I was recently talking with a colleague about our Product Discovery and he introduced me to an old concept I was unfamiliar with: the Theory of Change (ToC). This is a very broad field of study that focuses on outcomes and develops programs to work backward to achieve those results. A naive application of ToC to our work here at Gaslight is to say that our software is the desired outcome and building features is how we achieve that result. We like to work with our clients to take a step back. The goal isn’t to write software, but to affect some larger change. In a future post, I’ll explore how software can do that. In this post, I’d like to take a brief look at how our discovery satisfies the Theory of Change. Consider this a jumping-off point for digging deeper.

The first thing that is needed is a shared understanding of the context. What is the problem you’re trying to solve? What context does that problem exist in? What assumptions are you making about the overall context? In our discovery, we like to focus on the users of our product. Those users live in a particular slice of the world. Understanding that perspective is key to a good solution.

After understanding the context and problem, the next step is to identify the impact you’re trying to make. That could be both near-term and long-term. In the short term, you might be looking for better data that might help you make better decisions. But what’s the impact of that? What does having this data really do for you? Sometimes we refer to this as “popping the why stack.” Think about what you want and ask why. When you get that answer ask why again. Do this several times until you really can articulate what you’re trying to accomplish without sounding too hand-wavy.
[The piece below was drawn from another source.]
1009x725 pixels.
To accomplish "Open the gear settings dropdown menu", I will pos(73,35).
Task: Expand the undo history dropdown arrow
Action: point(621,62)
Lastly comes the solution. How does technology help you achieve these outcomes? What are the incremental steps you can take that will get you closer to those outcomes? In the Theory of Change, these steps along the way are called the sequence of required events. The justification of why these required events will produce the outcomes is called the logical model.

I’ve seen some complaints that the Theory of Change might be too complicated or too academic. It might very well be too heavy-handed for what we’re trying to do. However, I do believe very strongly that even though it seems like our job is to just write software, I think it’s much better to focus on what change you’re trying to achieve.